Kızlarla birlikte sınıfa geldik, sadece biz vardık sınıfta. Zil çalmış ders bitmişti. Zülal ve İpek çantalarını hazırlayıp ve telefonlarını alıp gittiler. Rüveyda ve ben kalmıştık. Bizde çantamızı hazırladık ve telefonları aldık. Merdivenlere doğru ilerlerken beden hocası yanımıza geldi.

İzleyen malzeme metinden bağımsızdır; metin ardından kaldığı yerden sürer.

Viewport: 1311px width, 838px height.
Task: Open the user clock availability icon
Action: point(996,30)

"Ya kızlar sınıf defteriniz beden salonunda kalmış, onu alıp sınıfınıza koyar mısınız lütfen?" dedi. Ben tekrar çık in yapmak istemiyordum ama nasıl olduysa 'tamam hocam' demiştim.

Merdivenlerden inerken "Nisa niye tamam dedin kızım ya, onca katı merdivenle çıkıcaz biliyorsun değil mi?" dedi Rüveyda. Haklıydı.

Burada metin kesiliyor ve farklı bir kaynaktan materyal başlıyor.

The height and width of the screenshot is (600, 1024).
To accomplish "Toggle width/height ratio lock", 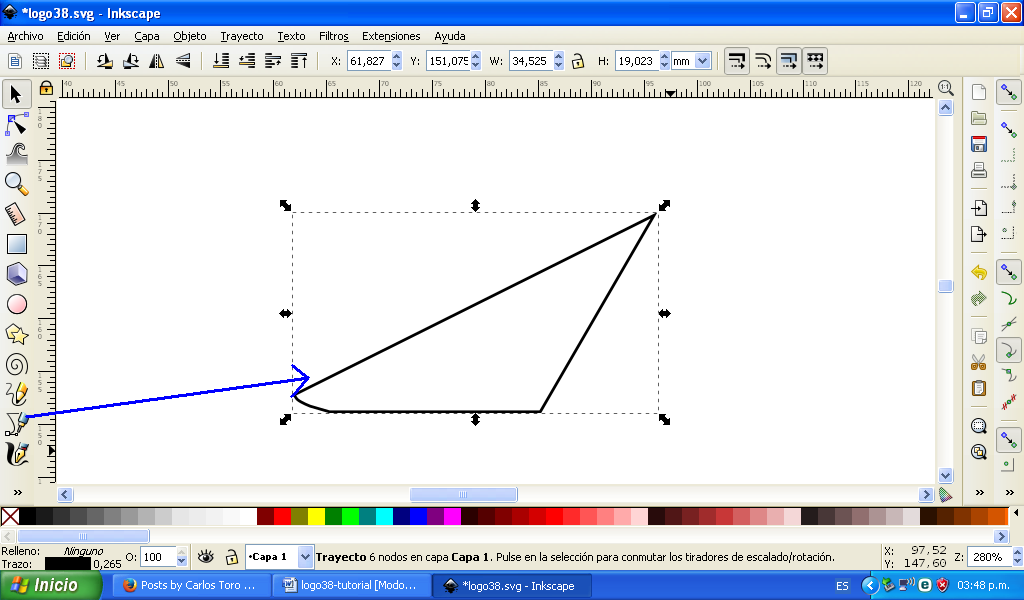I will 578,61.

"Biliyorum, ama ne olduysa hayır diyemedim. Demek ki oraya gitmemiz gerekiyormuş" dedim.

"Herşeyde bir hayır vardır" dedi Rüveyda da. Ve onca merdiveni inip beden salonuna geldik.

Öğretmen masasına doğru ilerlerken ayağıma birşey çarptı. Yere baktığımda... kanlar içinde yatan bir çocuk. Ama çocuğun yüzünü karanlıktan seçemiyordum. Kimdi bu? Ne olmuştu ki? Niye kanlar içindeydi?

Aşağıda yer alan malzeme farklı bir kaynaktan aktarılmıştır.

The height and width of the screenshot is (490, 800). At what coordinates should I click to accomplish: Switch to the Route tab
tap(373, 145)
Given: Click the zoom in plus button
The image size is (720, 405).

Tam bağıracakken arkamdan bir el ağzımı kapattı. Ve diğer eliyle belimi tuttu kaçmamam için. Bense onu ittirmeye çalıştım. Ben daha çok çırpınırken o beni tutmakta zorlanıyordu.

Beni az ilerideki duvara yasladı, eli hâlâ ağzımı kapatıyordu. Karanlıktan onunda yüzünü seçemiyordum. Ama ela gözleri karanlıkta parlıyordu.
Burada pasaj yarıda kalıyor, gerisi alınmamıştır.